AIM OF THE TASK |
Each line below that contains the word "size" must be copied.
++++++++
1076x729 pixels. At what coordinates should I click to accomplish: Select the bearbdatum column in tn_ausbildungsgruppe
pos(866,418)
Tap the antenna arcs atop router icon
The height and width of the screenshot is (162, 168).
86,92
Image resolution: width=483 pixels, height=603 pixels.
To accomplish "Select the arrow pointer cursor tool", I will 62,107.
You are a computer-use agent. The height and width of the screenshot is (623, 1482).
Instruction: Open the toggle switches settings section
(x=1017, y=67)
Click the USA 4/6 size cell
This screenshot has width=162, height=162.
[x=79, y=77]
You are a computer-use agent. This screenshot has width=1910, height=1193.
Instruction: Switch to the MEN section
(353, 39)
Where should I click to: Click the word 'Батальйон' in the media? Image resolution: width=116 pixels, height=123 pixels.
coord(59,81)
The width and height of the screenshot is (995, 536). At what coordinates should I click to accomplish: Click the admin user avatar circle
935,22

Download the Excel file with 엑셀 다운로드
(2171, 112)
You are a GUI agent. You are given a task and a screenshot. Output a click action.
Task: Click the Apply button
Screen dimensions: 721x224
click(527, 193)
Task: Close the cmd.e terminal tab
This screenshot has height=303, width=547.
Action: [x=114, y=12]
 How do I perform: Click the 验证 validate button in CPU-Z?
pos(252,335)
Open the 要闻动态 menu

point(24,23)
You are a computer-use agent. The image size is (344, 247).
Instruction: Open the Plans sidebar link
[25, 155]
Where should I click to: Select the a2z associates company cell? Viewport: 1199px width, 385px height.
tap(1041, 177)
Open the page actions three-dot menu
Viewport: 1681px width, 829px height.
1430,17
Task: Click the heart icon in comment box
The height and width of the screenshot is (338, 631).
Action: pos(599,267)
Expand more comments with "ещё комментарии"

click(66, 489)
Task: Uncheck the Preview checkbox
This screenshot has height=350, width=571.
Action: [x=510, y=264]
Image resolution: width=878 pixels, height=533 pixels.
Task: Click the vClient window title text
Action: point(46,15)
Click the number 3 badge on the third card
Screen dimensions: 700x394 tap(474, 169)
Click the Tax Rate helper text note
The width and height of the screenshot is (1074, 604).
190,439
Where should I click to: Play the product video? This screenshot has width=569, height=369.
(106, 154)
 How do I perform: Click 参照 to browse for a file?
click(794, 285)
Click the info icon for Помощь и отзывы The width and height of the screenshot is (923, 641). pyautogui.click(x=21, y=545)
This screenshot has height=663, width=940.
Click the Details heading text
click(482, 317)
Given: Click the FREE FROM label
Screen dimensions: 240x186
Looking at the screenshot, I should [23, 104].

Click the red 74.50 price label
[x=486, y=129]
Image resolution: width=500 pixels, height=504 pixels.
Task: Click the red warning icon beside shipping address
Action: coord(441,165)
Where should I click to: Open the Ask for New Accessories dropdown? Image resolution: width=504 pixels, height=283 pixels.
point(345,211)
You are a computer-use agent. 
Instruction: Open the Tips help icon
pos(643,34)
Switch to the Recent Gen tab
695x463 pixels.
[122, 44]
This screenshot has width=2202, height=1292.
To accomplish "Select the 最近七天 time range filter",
++++++++
REPLY |
Click the USA 4/6 size cell
You are a computer-use agent. The image size is (344, 247).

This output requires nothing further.